▸ **Sezione di testo**:
%%

Stiamo parlando del trasferimento metaforico di
caratteristiche del medium di comunicazione di una
cultura ad altri aspetti della stessa cultura. McLuhan
suggerisce, per esempio, che la riproduzione di testi
mediante serie ordinate di unità tipologiche esattamente
ripetibili e individualmente insignificanti, presenta
sorprendenti e strette analogie e forse fornisce il
modello della società industriale avanzata, in cui
un'intera economia è costituita da piccoli pezzi di
proprietà individuale, inclusa quella intellettuale.
Questo tipo di speculazioni può spingersi al livello di
asserzioni indimostrabili per le quali McLuhan è stato
giustamente criticato. Tuttavia, se noi accettiamo
provvisoriamente che il medium può talvolta
essere la metafora, possiamo forse imparare qualcosa
circa gli effetti della seconda trasformazione osservando
le vie metaforiche in cui essa ci consente di
concettualizzare il sapere.
Uno dei modi più importanti in cui opera la metafora
elettronica non è tanto di cambiare le procedure
attraverso cui gli scrittori producono sapere, quanto
quello di rendere tale processo più immediatamente visibile
attraverso i tipi di operazioni che lo consentono e le
tappe concrete percorse dagli scrittori. Dopotutto è
stato osservato che il mito della scoperta individuale
del sapere è esattamente questo, un mito. Questa
posizione è riassunta in modo egregio in Invention as
a Social Act (1987) di Karen Burke Le Fevre, un'opera
che riporta resoconti di invenzione collettiva dalla
teoria della letteratura postmoderna, dalla filosofia del
linguaggio e dalla psicologia sociale per dimostrare la
nuova importanza assunta dalla collaborazione fra gli
scrittori. Fra queste fonti una delle più importanti è
Foucault:
"(Foucault) descrive l'inizio del discorso come
una riapparizione all'interno di un processo continuo
senza fine: "Nel momento del parlare è come se
avessi percepito una voce anonima che mi precedeva da
lungo tempo e che mi irretiva... Non ci devono essere
stati inizi: al contrario il discorso proveniva da me
finché io stavo sul suo cammino -- un lieve distacco --
ed esso sarebbe sparito". Sviluppando questa
prospettiva si può giungere a considerare il discorso
non come un evento isolato, ma piuttosto come una
costante potenzialità che si evidenzia occasionalmente
nel parlare o nello scrivere... Tale prospettiva
suggerisce che le vedute tradizionali su un evento o un
atto si sono rivelate ingannevoli quando hanno preteso
che l'unità individuale -- un discorso o un testo
scritto, un singolo eroe, una battaglia o una scoperta
particolare -- sia chiaramente separabile da una più
grande e continua forza o corrente di eventi di cui essa
fa parte. Per ragioni analoghe Jacques Derrida ha
criticato le teorie letterarie che cercano di spiegare il
significato di un testo a prescindere dagli altri testi
che lo precedono e lo seguono". (p. 41-42)

%%

▸ **La consegna**:
Continua il brano sulla metafora elettronica e sulla natura collettiva del sapere, riprendendo subito dopo la sua ultima frase. Il materiale qui sotto è separato dal brano e non ha legami con esso.

▸ **Dati grezzi**:
%%

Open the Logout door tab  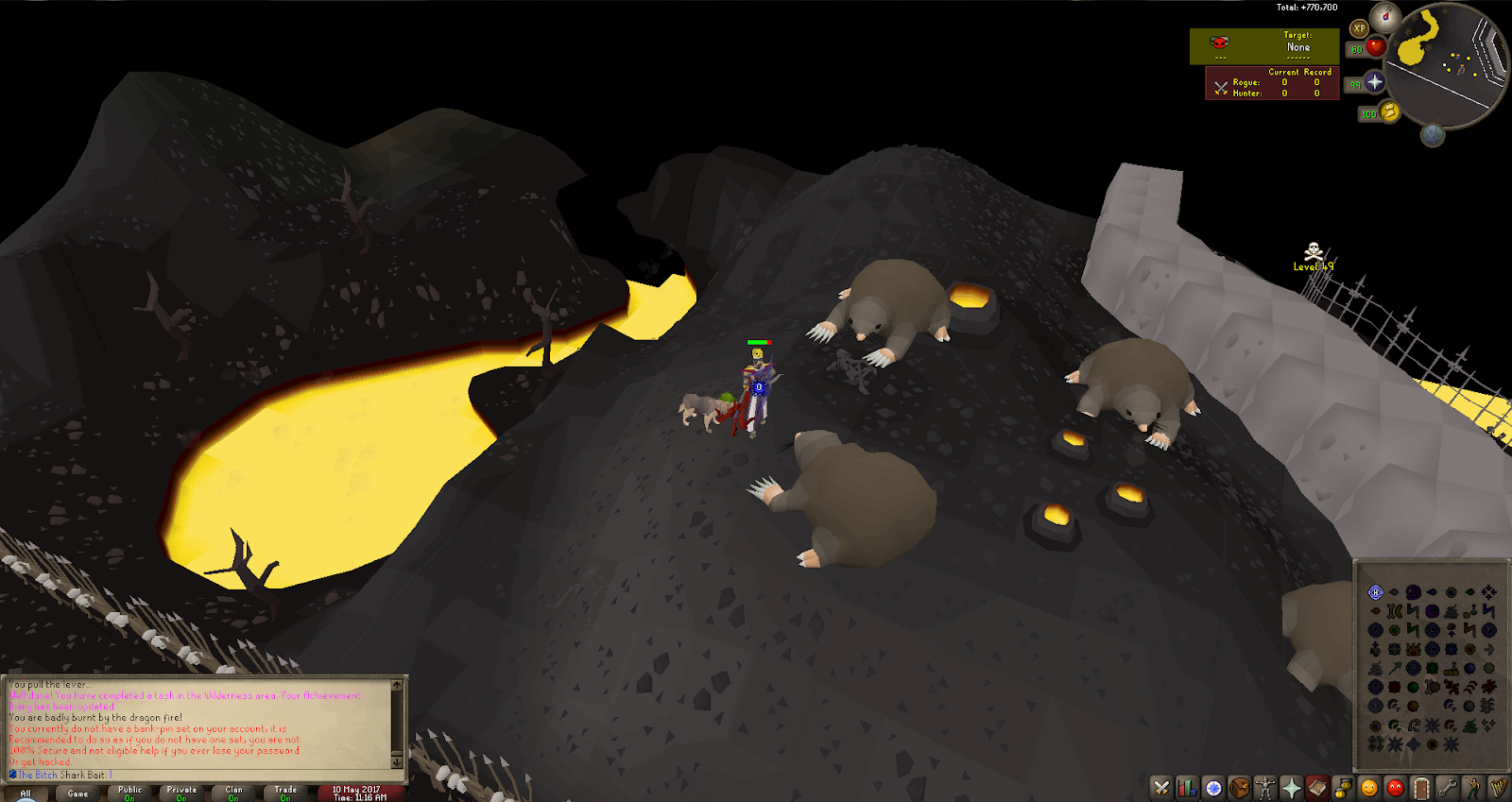[x=1421, y=788]
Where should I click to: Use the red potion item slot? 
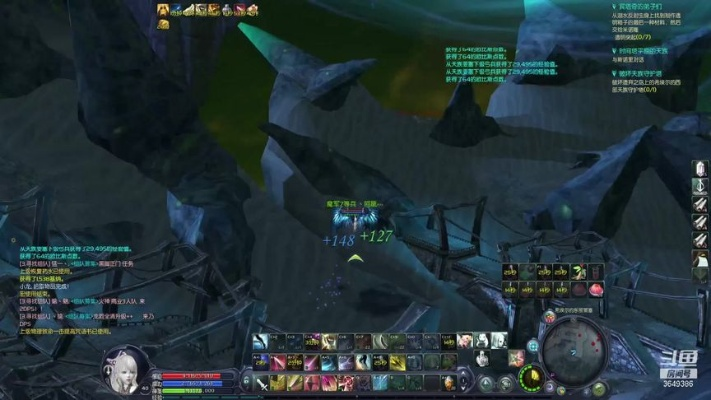[596, 288]
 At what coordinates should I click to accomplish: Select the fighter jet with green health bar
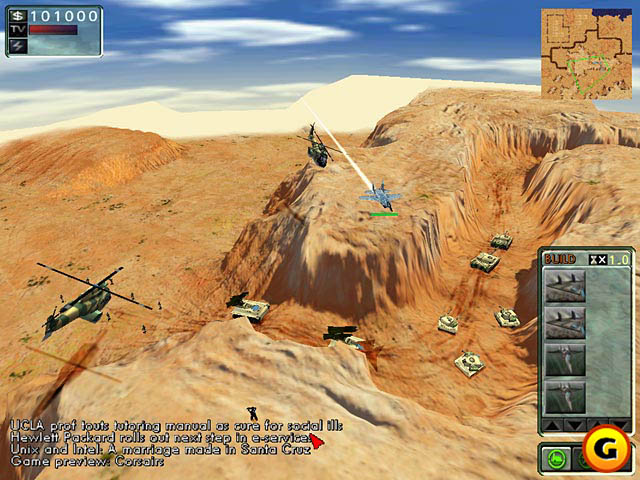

%%

▸ **Risposta al compito**:
I sociologi della scienza condividono questa concezione
del sapere come prodotto collettivo anziché individuale.
Lo studio di Diana Crane Invisible Colleges
(1972), per esempio, documenta l'ampiezza con cui le idee
vengono alimentate e sviluppate attraverso reti di
interazioni fra scienziati, che possono anche provenire
da tante diverse discipline "ufficiali", ma che
formano un gruppo sociale potente intorno a un problema
comune. Tuttavia la tecnologia della stampa attraverso
cui questo sapere prodotto in comune viene trasmesso e
quindi staccato, fossilizzato, astratto dalle rete di
interconnessioni intellettuali che lo ha creato -- fa
valere continuamente il messaggio opposto. Il significato
metaforico della tecnologia della stampa è isolamento e
non comunità. In particolare la facoltà di rivendicare
il contributo personale in una rete intertestuale e di
stamparlo con il proprio nome -- una facoltà resa
possibile da quella stessa stampa che permise il grande
accumulo del sapere -- fa nascere l'idea che il sapere
sia posseduto individualmente.
Io credo che la comunicazione mediata dal computer
fornisca un messaggio metaforico totalmente differente,
tale da poter estrarre le teorie del sapere collaborativo
dal regno della filosofia del linguaggio e da stamparle
indelebilmente nella coscienza dell'intera società.
Cominciamo col considerare quello che è oggi l'aspetto
più universale della comunicazione mediata dal computer,
il word processing. Ricordiamo che uno degli
effetti psicologici più importanti della scrittura in
generale e della stampa in particolare è la
fossilizzazione di un testo in un oggetto esteriore. Ora,
la composizione di un word processor divide la
produzione di un testo in due stadi distinti. Alla fine
il testo esce in uno stadio di chiusura più o meno
completa, una volta che la stesura "finale" è
pubblicata in hard codex. Ma il word processor
rende molto più fluido il testo abolendo le bozze e le
pagine e trasformandolo in un lungo documento continuo,
un rotolo di carta esaminato attraverso una finestra
scorrevole di 25 linee. Benché questa piccola finestra
possa essere un problema per gli studenti che non
riescono sempre a visualizzare l'intero testo come
un'unità (si veda per es. Richard Collier, The Word
Processor and Revision Strategies, 1983), gli
scrittori esperti generalmente perdono la loro dipendenza
da ciò che possono vedere sullo schermo e interiorizzano
il senso di un testo che esiste in uno stato
infinitamente mutevole. Anche la stampa, apparentemente
fissa e immutabile, può essere vista come puramente
provvisoria, poiché ne può essere prodotta a piacimento
una nuova che incorpori cambiamenti.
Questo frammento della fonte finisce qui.